Material provided: Begin

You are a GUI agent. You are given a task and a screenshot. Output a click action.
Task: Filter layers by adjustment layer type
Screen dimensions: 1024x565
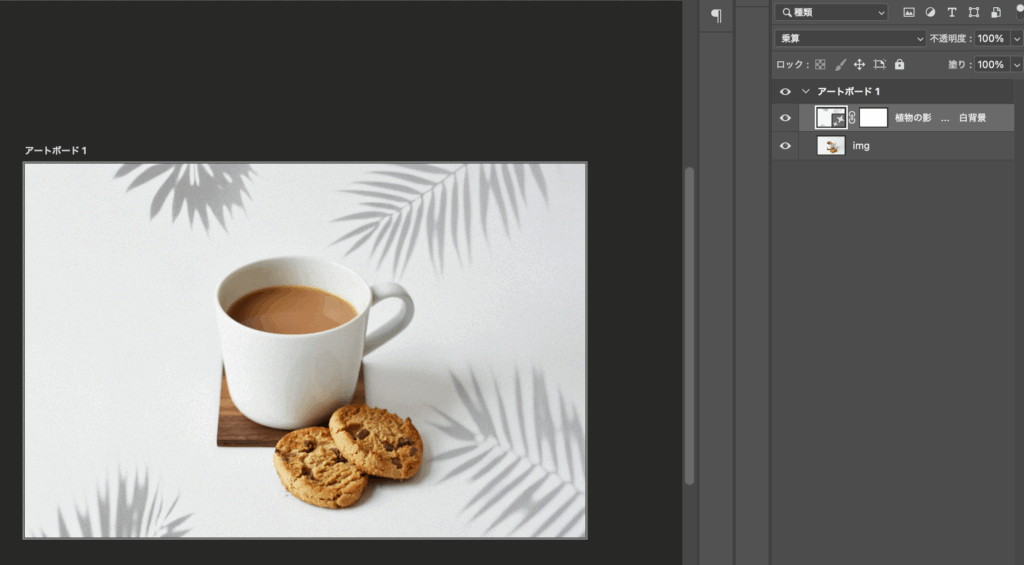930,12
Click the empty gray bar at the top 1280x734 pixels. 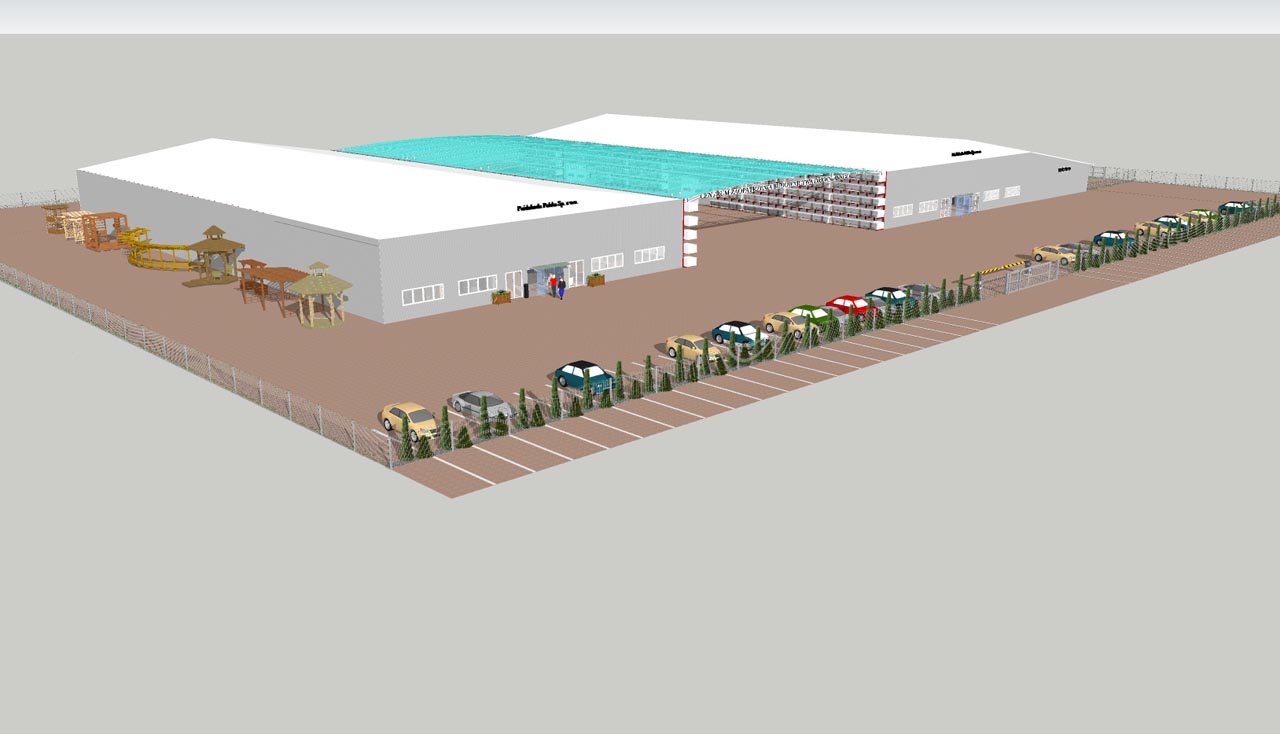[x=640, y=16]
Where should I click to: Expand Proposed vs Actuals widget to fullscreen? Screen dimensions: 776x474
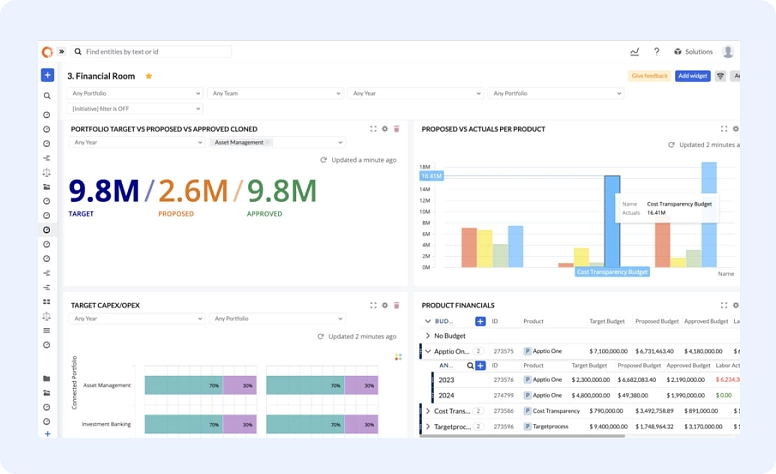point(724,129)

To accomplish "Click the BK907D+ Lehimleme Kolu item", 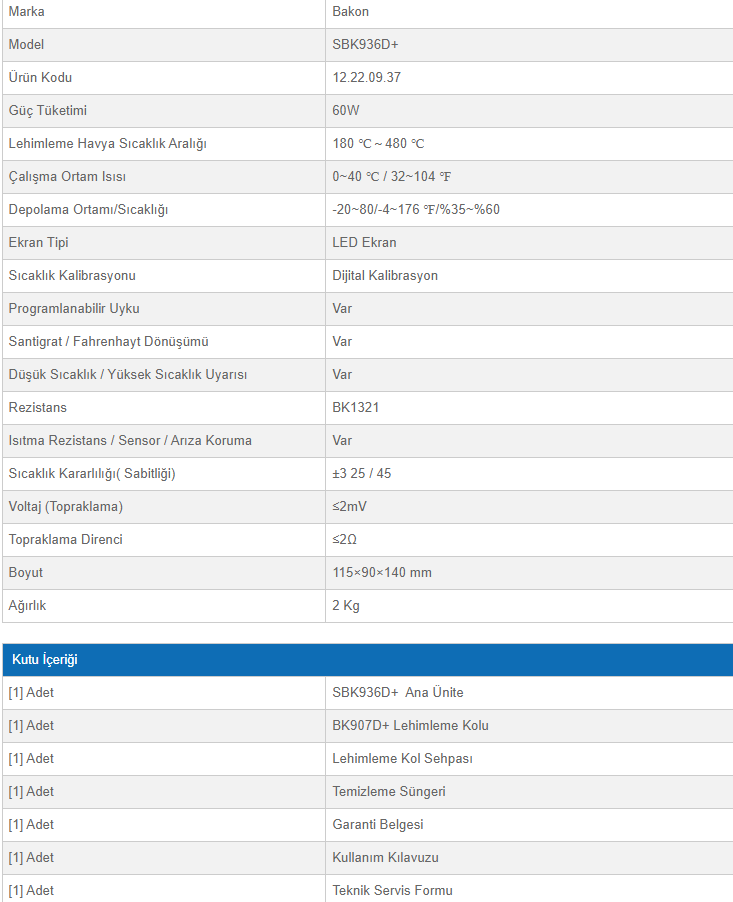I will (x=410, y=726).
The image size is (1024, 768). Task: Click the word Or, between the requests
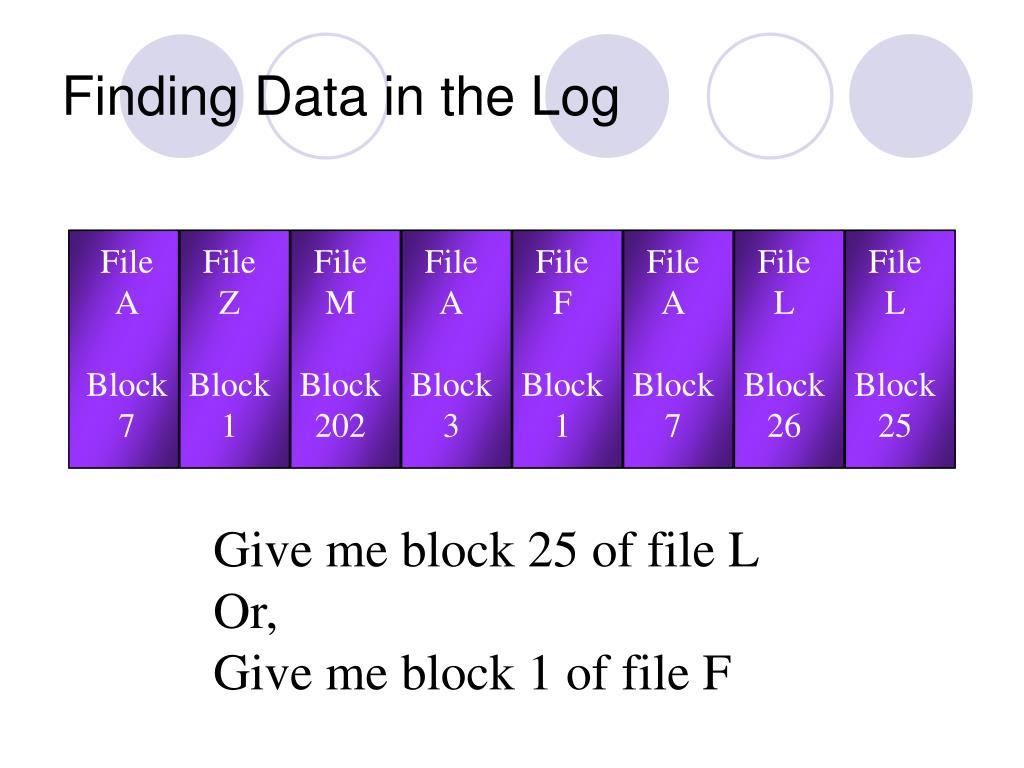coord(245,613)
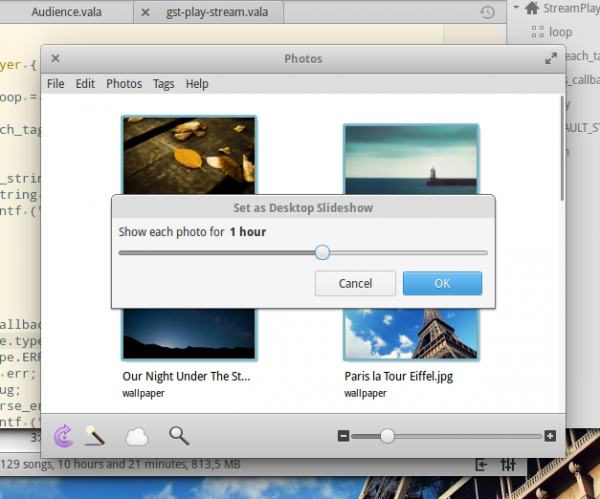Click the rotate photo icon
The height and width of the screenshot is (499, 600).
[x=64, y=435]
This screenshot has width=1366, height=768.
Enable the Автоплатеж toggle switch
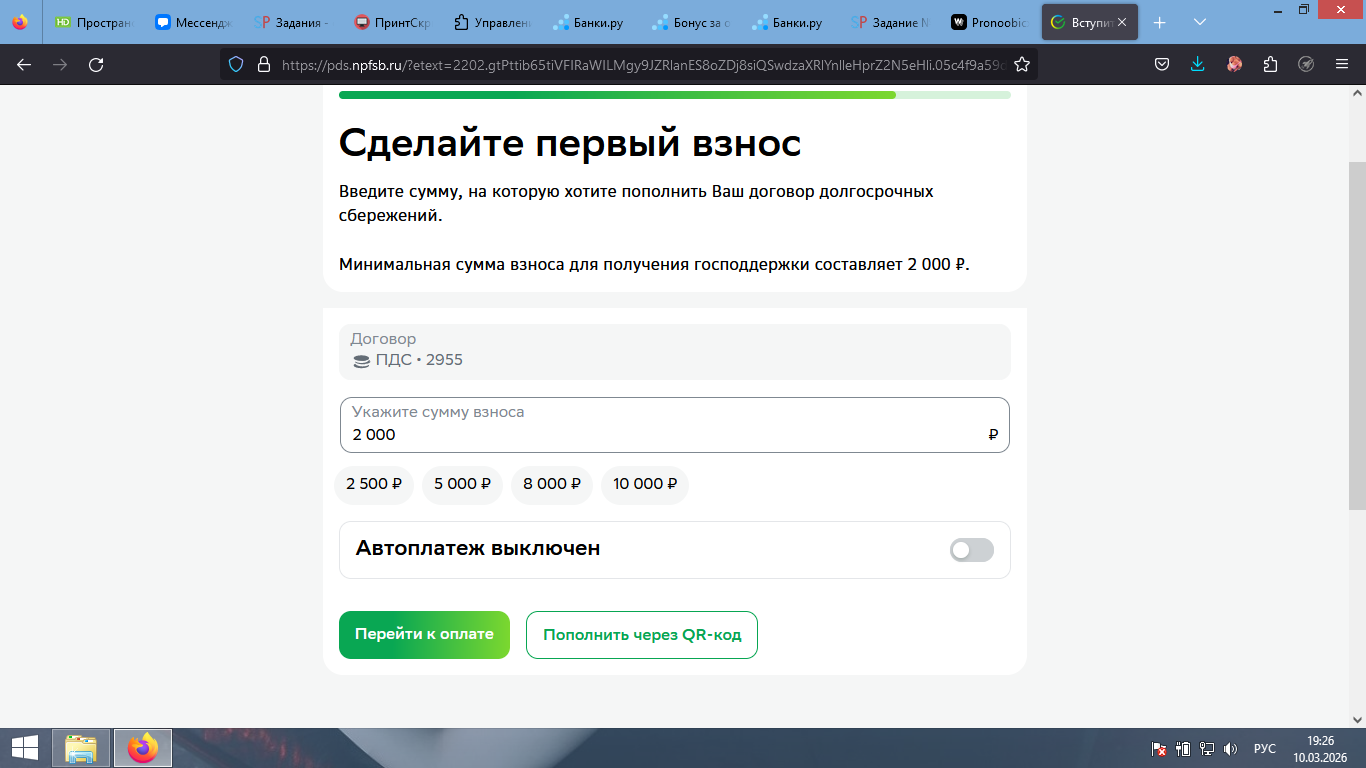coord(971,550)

Material provided: End

• [Aim of the task] Nothing but the lines from the line with "The image size" through the last line of the listing should be copied, exactly and with both ends kept. Leave pictures out.

• [Written response]
The image size is (1024, 768). Task: Click the word Or, between the requests
coord(245,613)
Click the rotate photo icon
The height and width of the screenshot is (499, 600).
[x=64, y=435]
This screenshot has width=1366, height=768.
Enable the Автоплатеж toggle switch
coord(971,550)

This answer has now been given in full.